Catholic Culture Solidarity
Catholic Culture Solidarity

Why Cardinal Burke cannot lead a 'loyal opposition'

By Phil Lawler ( bio - articles - email ) | Nov 11, 2014

In the quiet little New England town where we live, we’ve just been through an unusually contentious local election. The aftermath has reminded me of an important lesson that I learned years ago.

When the votes were counted in our local contests, one losing candidate issued a gracious statement congratulating the winner, thanking her supporters, and reiterating her devotion to the town. Her supporters, on the other hand, continued to vilify the people who had defeated her. The campaign had been a fraud, they said; the victors were liars and cheats and puppets of vested interests. The result, they wailed, was a defeat for democracy—notwithstanding the fact that it had been affirmed by an overwhelming majority, in an election with a spectacularly high voter turnout.

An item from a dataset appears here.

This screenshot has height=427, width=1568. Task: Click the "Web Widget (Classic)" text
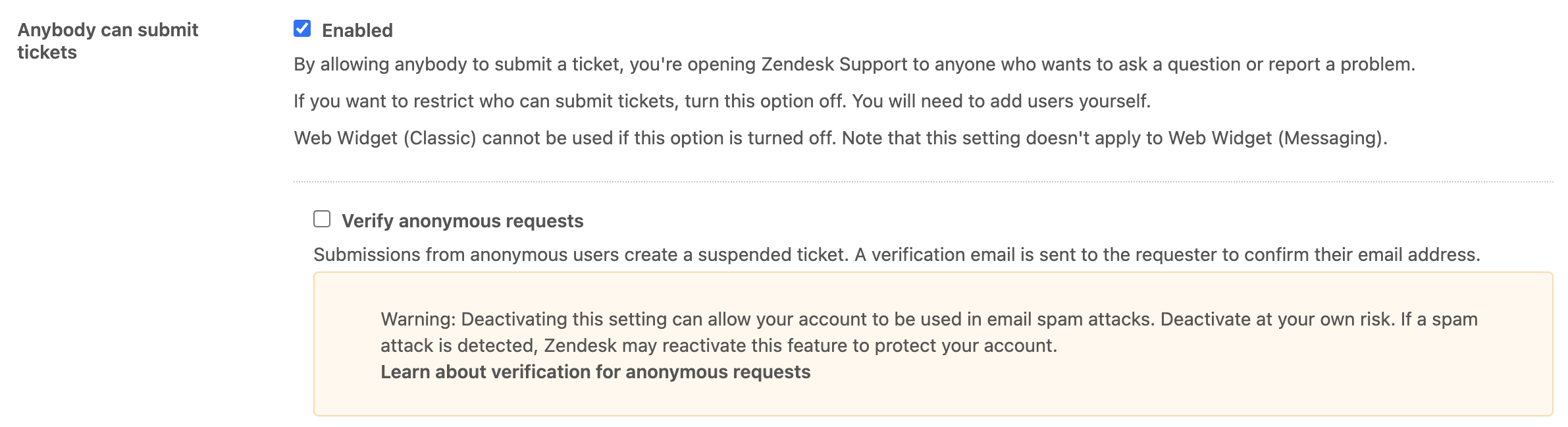click(x=384, y=138)
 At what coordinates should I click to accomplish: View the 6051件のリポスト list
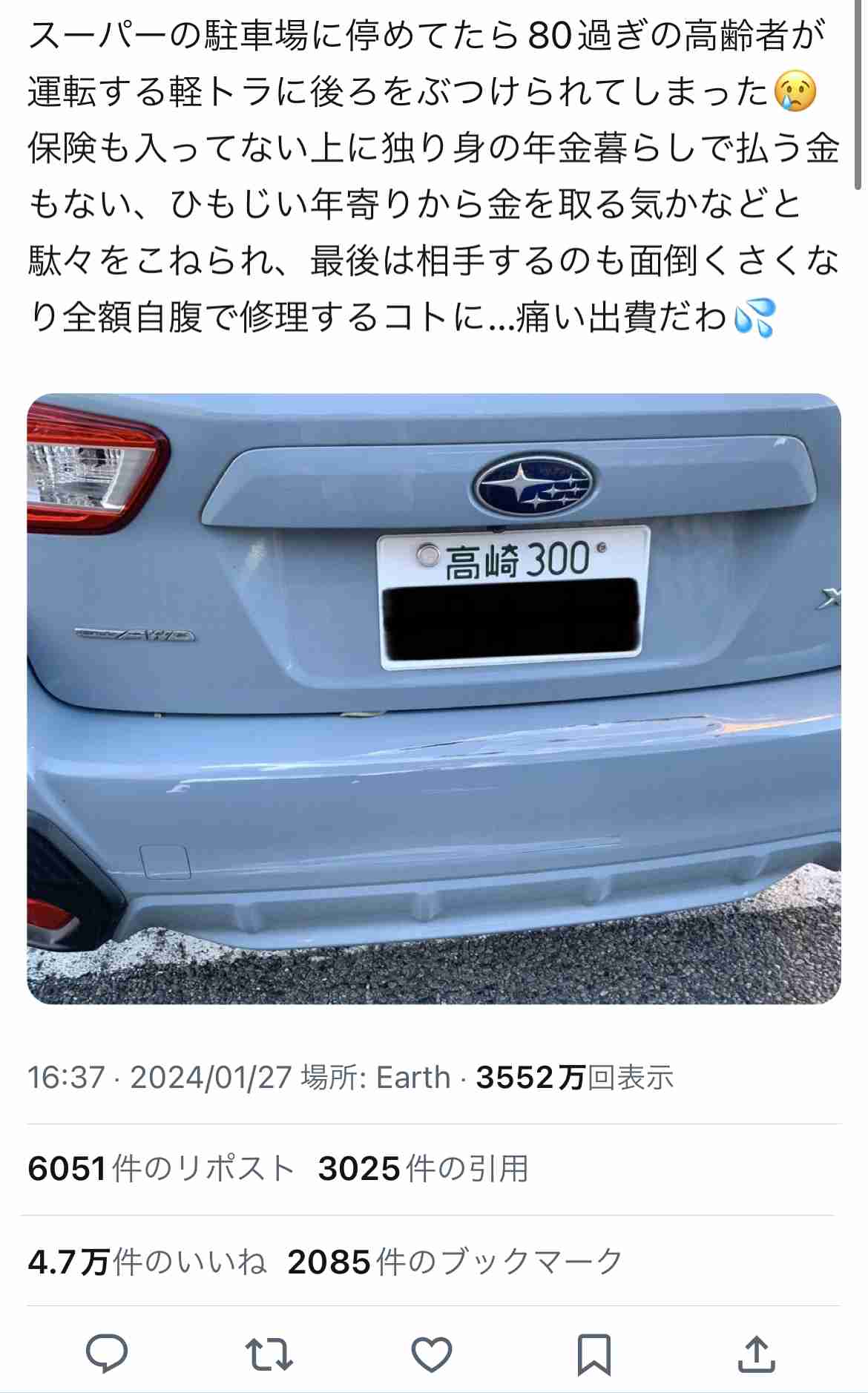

The discrepancy between the calm statement by the defeated candidate and the fury of her supporters reminded me of my early days in Washington, DC. There I regularly met with legislative aides who earnestly detested their rivals, thinking of them not merely mistaken but as actually evil. Eventually I also began meeting with Congressmen, and was amused to learn that they did not share the intense hatreds of their aides. The legislators themselves would slug it out for hours on the floor of Congress and then, when the session closed, go out for a beer with their ideological opponents. They had learned to separate their political views from their personal emotions, to recognize that civil disagreement is possible, among colleagues and even among friends.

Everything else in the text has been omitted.